• [WHAT TO DO] The entries below must be transcribed exactly. Leave nothing out.

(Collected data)
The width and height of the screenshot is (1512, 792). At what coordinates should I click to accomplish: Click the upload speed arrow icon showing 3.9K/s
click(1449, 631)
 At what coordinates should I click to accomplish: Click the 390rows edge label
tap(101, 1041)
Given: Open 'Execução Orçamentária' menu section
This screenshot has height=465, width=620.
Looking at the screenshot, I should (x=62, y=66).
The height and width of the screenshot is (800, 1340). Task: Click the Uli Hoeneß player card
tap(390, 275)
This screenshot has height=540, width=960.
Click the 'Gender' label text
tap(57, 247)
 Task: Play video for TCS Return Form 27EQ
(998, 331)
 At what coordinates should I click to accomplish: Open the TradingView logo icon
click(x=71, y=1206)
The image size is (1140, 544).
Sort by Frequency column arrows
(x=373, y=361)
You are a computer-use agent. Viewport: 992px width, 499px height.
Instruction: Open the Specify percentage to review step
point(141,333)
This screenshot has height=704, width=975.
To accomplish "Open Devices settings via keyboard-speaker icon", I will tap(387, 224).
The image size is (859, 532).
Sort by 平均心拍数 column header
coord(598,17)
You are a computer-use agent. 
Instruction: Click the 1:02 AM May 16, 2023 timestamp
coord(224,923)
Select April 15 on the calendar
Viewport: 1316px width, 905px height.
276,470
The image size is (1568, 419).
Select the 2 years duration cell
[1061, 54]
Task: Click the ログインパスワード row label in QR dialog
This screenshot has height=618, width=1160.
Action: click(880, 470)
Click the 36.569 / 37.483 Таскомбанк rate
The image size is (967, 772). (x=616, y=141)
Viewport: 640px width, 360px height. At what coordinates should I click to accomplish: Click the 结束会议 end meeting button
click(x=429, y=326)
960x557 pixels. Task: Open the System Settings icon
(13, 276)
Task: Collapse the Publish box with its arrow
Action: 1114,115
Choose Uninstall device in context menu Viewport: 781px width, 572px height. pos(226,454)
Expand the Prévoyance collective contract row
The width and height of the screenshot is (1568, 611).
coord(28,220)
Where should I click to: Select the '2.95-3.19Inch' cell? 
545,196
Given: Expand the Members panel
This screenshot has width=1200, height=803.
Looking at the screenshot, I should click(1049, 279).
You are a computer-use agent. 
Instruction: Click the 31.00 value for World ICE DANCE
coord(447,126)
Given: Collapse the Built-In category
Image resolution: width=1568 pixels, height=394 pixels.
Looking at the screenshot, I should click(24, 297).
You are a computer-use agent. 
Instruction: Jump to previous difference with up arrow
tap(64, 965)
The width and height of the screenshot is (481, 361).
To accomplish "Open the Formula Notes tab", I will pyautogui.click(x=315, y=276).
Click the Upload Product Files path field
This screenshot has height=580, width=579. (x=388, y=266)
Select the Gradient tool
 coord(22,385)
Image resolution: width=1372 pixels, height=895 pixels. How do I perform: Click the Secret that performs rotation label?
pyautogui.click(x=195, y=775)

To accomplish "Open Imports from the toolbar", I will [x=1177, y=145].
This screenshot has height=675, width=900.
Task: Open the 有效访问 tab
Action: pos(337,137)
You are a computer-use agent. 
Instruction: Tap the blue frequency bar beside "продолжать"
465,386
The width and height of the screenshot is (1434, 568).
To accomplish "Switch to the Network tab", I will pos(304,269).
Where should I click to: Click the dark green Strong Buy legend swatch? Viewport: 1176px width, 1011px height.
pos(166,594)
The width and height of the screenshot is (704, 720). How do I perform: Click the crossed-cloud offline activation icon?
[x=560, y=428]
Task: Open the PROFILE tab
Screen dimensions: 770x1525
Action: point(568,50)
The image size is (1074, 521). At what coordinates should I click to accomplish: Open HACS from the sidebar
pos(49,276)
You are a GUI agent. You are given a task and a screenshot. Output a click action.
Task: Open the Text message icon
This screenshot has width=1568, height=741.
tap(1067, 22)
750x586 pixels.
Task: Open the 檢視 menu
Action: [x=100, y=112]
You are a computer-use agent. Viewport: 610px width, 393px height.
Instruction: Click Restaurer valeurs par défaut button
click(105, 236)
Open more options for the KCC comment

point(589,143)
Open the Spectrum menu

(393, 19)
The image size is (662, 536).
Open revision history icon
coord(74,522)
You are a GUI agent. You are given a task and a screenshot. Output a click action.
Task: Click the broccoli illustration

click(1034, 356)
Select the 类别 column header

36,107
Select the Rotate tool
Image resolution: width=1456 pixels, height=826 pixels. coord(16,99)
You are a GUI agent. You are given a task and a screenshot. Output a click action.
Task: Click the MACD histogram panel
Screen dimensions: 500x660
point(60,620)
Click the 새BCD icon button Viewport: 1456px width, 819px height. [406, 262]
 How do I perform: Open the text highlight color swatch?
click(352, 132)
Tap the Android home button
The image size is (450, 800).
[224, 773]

• [ANSWER SPACE]
The width and height of the screenshot is (1512, 792). At what coordinates should I click to accomplish: Click the upload speed arrow icon showing 3.9K/s
click(1449, 631)
 At what coordinates should I click to accomplish: Click the 390rows edge label
tap(101, 1041)
Given: Open 'Execução Orçamentária' menu section
This screenshot has height=465, width=620.
Looking at the screenshot, I should (x=62, y=66).
The height and width of the screenshot is (800, 1340). Task: Click the Uli Hoeneß player card
tap(390, 275)
This screenshot has height=540, width=960.
Click the 'Gender' label text
tap(57, 247)
 Task: Play video for TCS Return Form 27EQ
(998, 331)
 At what coordinates should I click to accomplish: Open the TradingView logo icon
click(x=71, y=1206)
The image size is (1140, 544).
Sort by Frequency column arrows
(x=373, y=361)
You are a computer-use agent. Viewport: 992px width, 499px height.
Instruction: Open the Specify percentage to review step
point(141,333)
This screenshot has height=704, width=975.
To accomplish "Open Devices settings via keyboard-speaker icon", I will tap(387, 224).
The image size is (859, 532).
Sort by 平均心拍数 column header
coord(598,17)
You are a computer-use agent. 
Instruction: Click the 1:02 AM May 16, 2023 timestamp
coord(224,923)
Select April 15 on the calendar
Viewport: 1316px width, 905px height.
276,470
The image size is (1568, 419).
Select the 2 years duration cell
[1061, 54]
Task: Click the ログインパスワード row label in QR dialog
This screenshot has height=618, width=1160.
Action: click(880, 470)
Click the 36.569 / 37.483 Таскомбанк rate
The image size is (967, 772). (x=616, y=141)
Viewport: 640px width, 360px height. At what coordinates should I click to accomplish: Click the 结束会议 end meeting button
click(x=429, y=326)
960x557 pixels. Task: Open the System Settings icon
(13, 276)
Task: Collapse the Publish box with its arrow
Action: 1114,115
Choose Uninstall device in context menu Viewport: 781px width, 572px height. pos(226,454)
Expand the Prévoyance collective contract row
The width and height of the screenshot is (1568, 611).
coord(28,220)
Where should I click to: Select the '2.95-3.19Inch' cell? 
545,196
Given: Expand the Members panel
This screenshot has width=1200, height=803.
Looking at the screenshot, I should click(1049, 279).
You are a computer-use agent. 
Instruction: Click the 31.00 value for World ICE DANCE
coord(447,126)
Given: Collapse the Built-In category
Image resolution: width=1568 pixels, height=394 pixels.
Looking at the screenshot, I should click(24, 297).
You are a computer-use agent. 
Instruction: Jump to previous difference with up arrow
tap(64, 965)
The width and height of the screenshot is (481, 361).
To accomplish "Open the Formula Notes tab", I will pyautogui.click(x=315, y=276).
Click the Upload Product Files path field
This screenshot has height=580, width=579. (x=388, y=266)
Select the Gradient tool
 coord(22,385)
Image resolution: width=1372 pixels, height=895 pixels. How do I perform: Click the Secret that performs rotation label?
pyautogui.click(x=195, y=775)

To accomplish "Open Imports from the toolbar", I will [x=1177, y=145].
This screenshot has height=675, width=900.
Task: Open the 有效访问 tab
Action: pos(337,137)
You are a computer-use agent. 
Instruction: Tap the blue frequency bar beside "продолжать"
465,386
The width and height of the screenshot is (1434, 568).
To accomplish "Switch to the Network tab", I will pos(304,269).
Where should I click to: Click the dark green Strong Buy legend swatch? Viewport: 1176px width, 1011px height.
pos(166,594)
The width and height of the screenshot is (704, 720). How do I perform: Click the crossed-cloud offline activation icon?
[x=560, y=428]
Task: Open the PROFILE tab
Screen dimensions: 770x1525
Action: point(568,50)
The image size is (1074, 521). At what coordinates should I click to accomplish: Open HACS from the sidebar
pos(49,276)
You are a GUI agent. You are given a task and a screenshot. Output a click action.
Task: Open the Text message icon
This screenshot has width=1568, height=741.
tap(1067, 22)
750x586 pixels.
Task: Open the 檢視 menu
Action: [x=100, y=112]
You are a computer-use agent. Viewport: 610px width, 393px height.
Instruction: Click Restaurer valeurs par défaut button
click(105, 236)
Open more options for the KCC comment

point(589,143)
Open the Spectrum menu

(393, 19)
The image size is (662, 536).
Open revision history icon
coord(74,522)
You are a GUI agent. You are given a task and a screenshot. Output a click action.
Task: Click the broccoli illustration

click(1034, 356)
Select the 类别 column header

36,107
Select the Rotate tool
Image resolution: width=1456 pixels, height=826 pixels. coord(16,99)
You are a GUI agent. You are given a task and a screenshot. Output a click action.
Task: Click the MACD histogram panel
Screen dimensions: 500x660
point(60,620)
Click the 새BCD icon button Viewport: 1456px width, 819px height. [406, 262]
 How do I perform: Open the text highlight color swatch?
click(352, 132)
Tap the Android home button
The image size is (450, 800).
[224, 773]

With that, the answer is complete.